Manitoba Transportation and Infrastructure’s Hydrologic Forecast Centre is advising the public that recent warm temperatures have initiated spring thaw and surface run-off has began in most southern and central Manitoba basins.
As the melt continues, river flows and levels are expected to increase in the next three to five days and ice on Manitoba’s lakes, rivers and creeks will weaken. Ice conditions can change rapidly without warning and Manitobans are reminded to keep off ice as the temperature continues to rise.
The flood forecast remains consistent with the spring outlook issued on March 22, which indicated a major flood risk for the Red River between Emerson and the Red River Floodway inlet.
The flood risk remains low to moderate in the Interlake region along the Fisher and Icelandic rivers, and along the Assiniboine River. The risk of spring flooding is generally low along several other rivers including the Souris, Roseau, Rat and Pembina rivers. Water levels are expected to remain below community and individual flood protection levels.
The flood protection level of community dikes and individual flood protection works in the Red River basin are higher than predicted flood levels and are expected to protect communities and properties in the region.
There is also a low risk of flooding for most other Manitoba basins including the Saskatchewan River, Whiteshell lakes area and northern Manitoba. With the exceptions of Dauphin Lake and Lake St. Martin, most Manitoba lakes, including Lake Winnipeg and Lake Manitoba, are projected to remain within operating ranges after the spring run-off.

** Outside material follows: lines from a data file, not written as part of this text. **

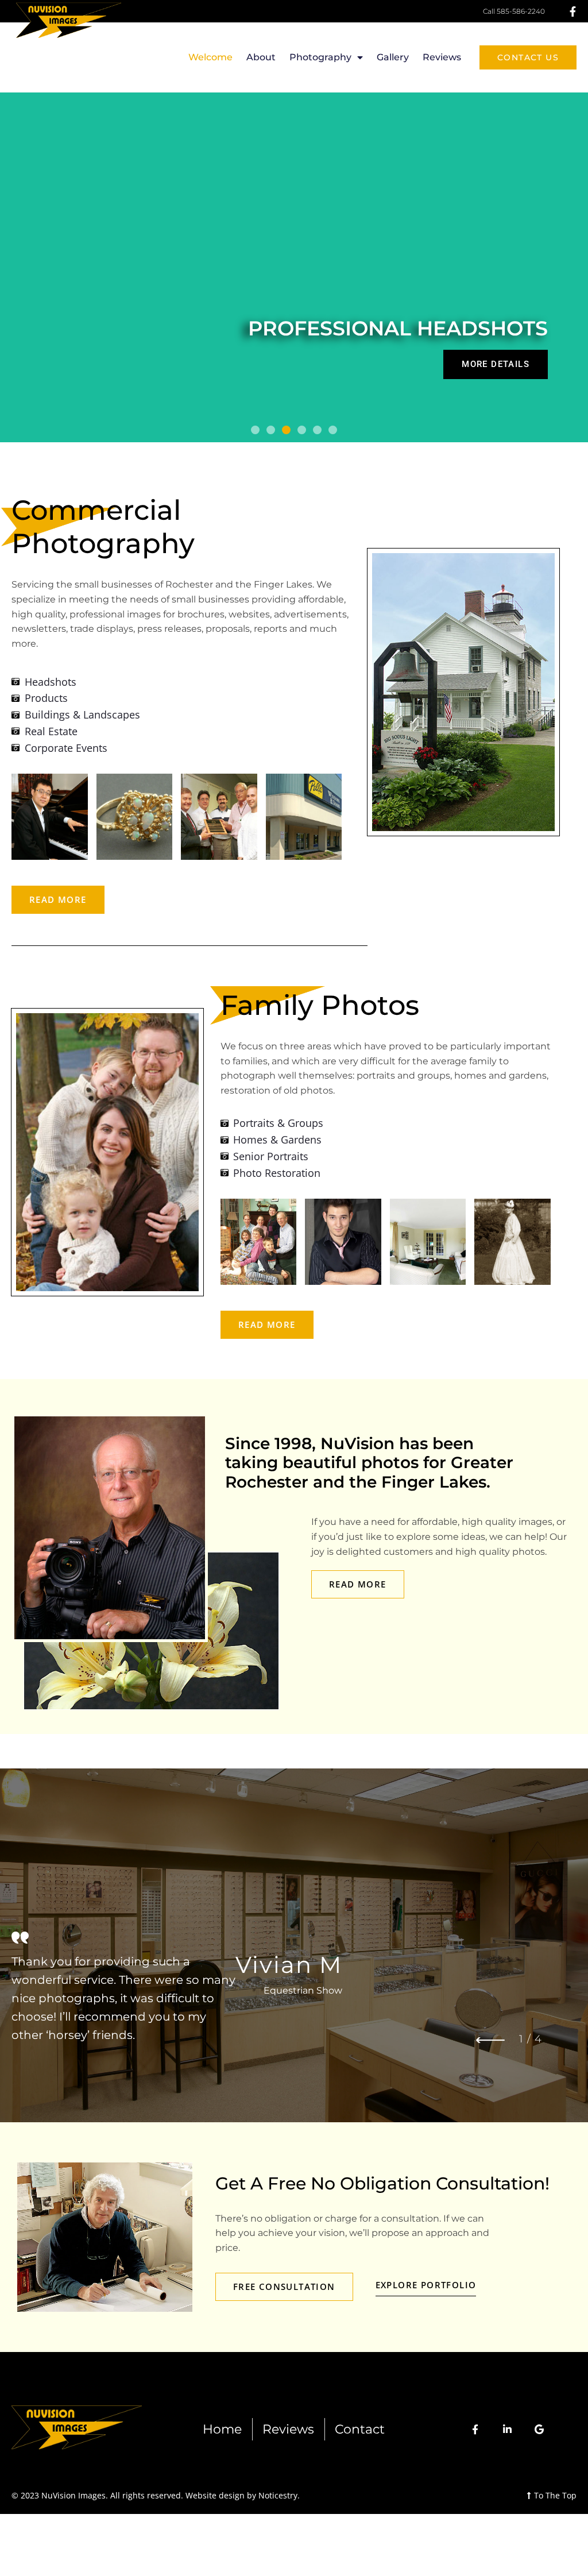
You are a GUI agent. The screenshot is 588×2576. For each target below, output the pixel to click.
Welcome (210, 57)
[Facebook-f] (475, 2429)
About (261, 57)
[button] (255, 430)
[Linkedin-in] (507, 2429)
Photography (320, 57)
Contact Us (528, 57)
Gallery (393, 57)
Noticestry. (279, 2495)
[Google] (539, 2429)
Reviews (442, 57)
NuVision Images (72, 2495)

The forecast centre is monitoring a precipitation system that will likely affect southeastern Manitoba, the Red River basin in the U.S., and the Lake of the Woods basin in Ontario. However, at this time, forecasted precipitation is unlikely to have a significant effect on the forecasted flows and levels in Manitoba basins.
As always, the risk of flooding could change in any of the basins depending on weather conditions in the next few weeks.

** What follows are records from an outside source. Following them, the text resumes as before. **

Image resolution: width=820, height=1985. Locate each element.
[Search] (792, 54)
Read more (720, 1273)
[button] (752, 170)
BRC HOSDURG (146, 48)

Operation of the Red River Floodway is expected this spring to reduce water levels within Winnipeg. Operation of the Portage Diversion is also anticipated to minimize and reduce the effects of ice jamming on the Assiniboine River east of Portage la Prairie and control river levels in Winnipeg and areas along the Assiniboine River downstream of Portage la Prairie.

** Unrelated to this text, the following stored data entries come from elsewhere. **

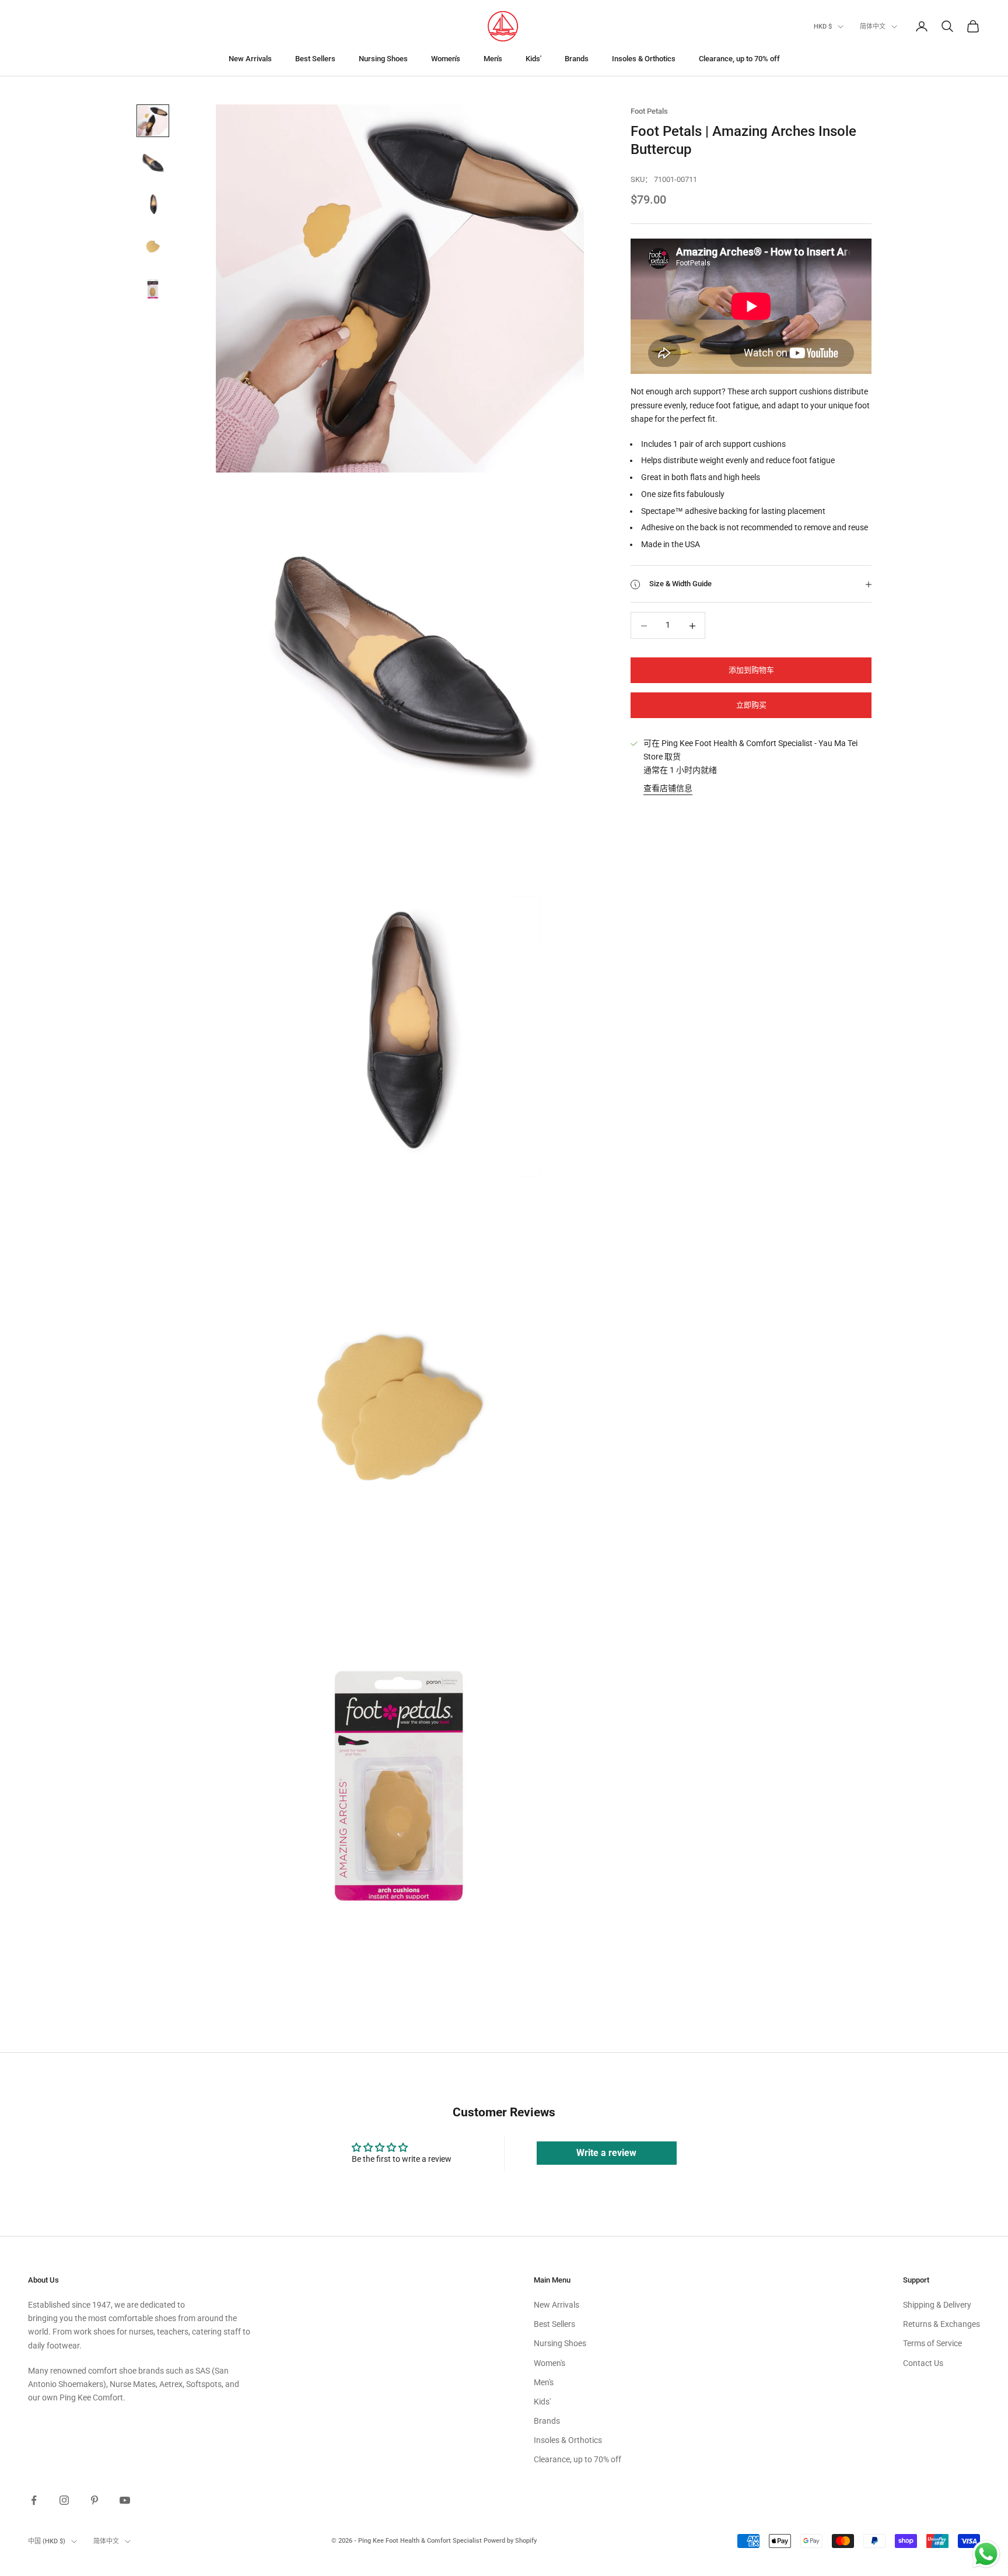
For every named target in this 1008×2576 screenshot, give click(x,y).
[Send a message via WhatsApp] (986, 2554)
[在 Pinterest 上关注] (94, 2500)
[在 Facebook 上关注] (34, 2500)
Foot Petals (649, 111)
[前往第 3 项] (152, 204)
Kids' (533, 58)
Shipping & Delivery (937, 2304)
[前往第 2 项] (152, 162)
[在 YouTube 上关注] (125, 2500)
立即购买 (751, 705)
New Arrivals (250, 58)
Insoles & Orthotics (644, 58)
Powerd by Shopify (510, 2540)
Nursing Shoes (383, 58)
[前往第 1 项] (152, 120)
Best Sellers (315, 58)
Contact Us (923, 2363)
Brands (577, 58)
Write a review (606, 2152)
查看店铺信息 (667, 788)
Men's (493, 58)
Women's (445, 58)
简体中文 (873, 26)
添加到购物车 (751, 670)
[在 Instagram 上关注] (64, 2500)
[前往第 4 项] (152, 246)
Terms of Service (932, 2343)
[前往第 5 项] (152, 288)
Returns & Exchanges (941, 2324)
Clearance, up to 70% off (739, 58)
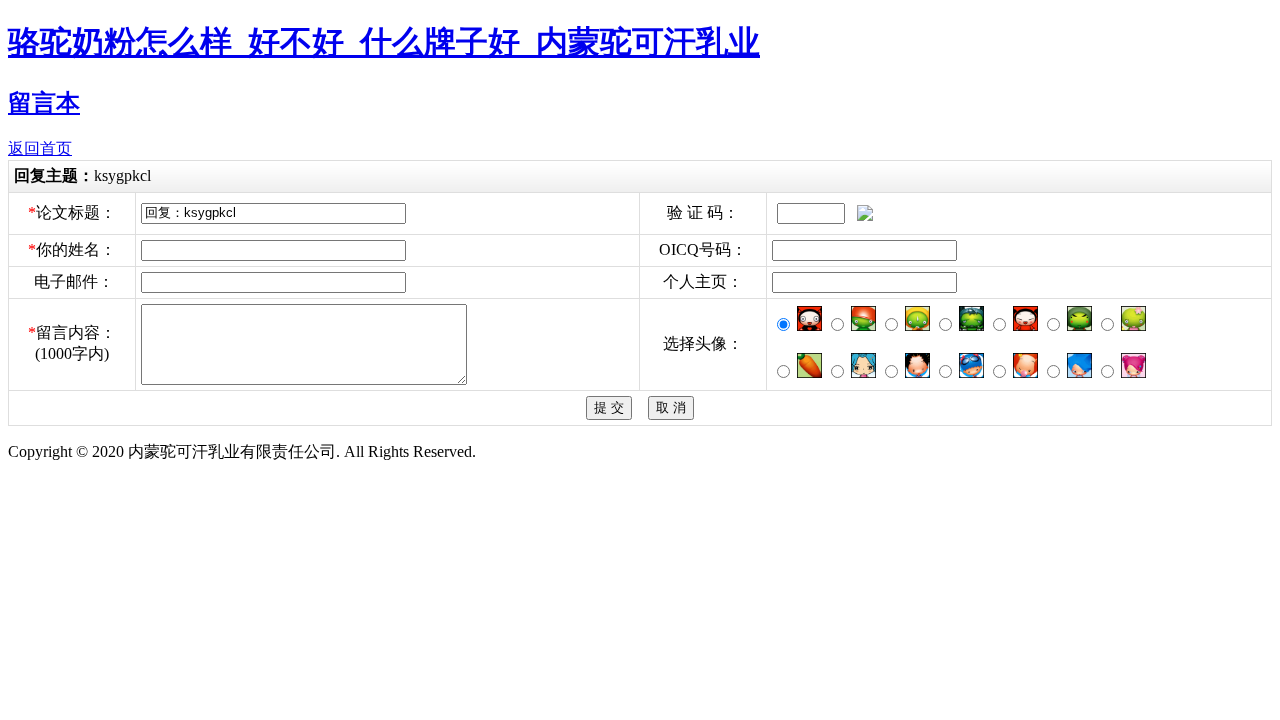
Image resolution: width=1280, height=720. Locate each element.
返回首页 (40, 148)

The Manitoba Emergency Measures Organization (EMO) continues to work with all local authorities and emergency management partners to provide guidance and support to prepare and respond to the spring flood. This includes reviewing existing emergency plans, information sharing and preparing resources used in flood response. Additionally, Manitoba EMO continues to work with Indigenous Services Canada to support its response measures with First Nation communities.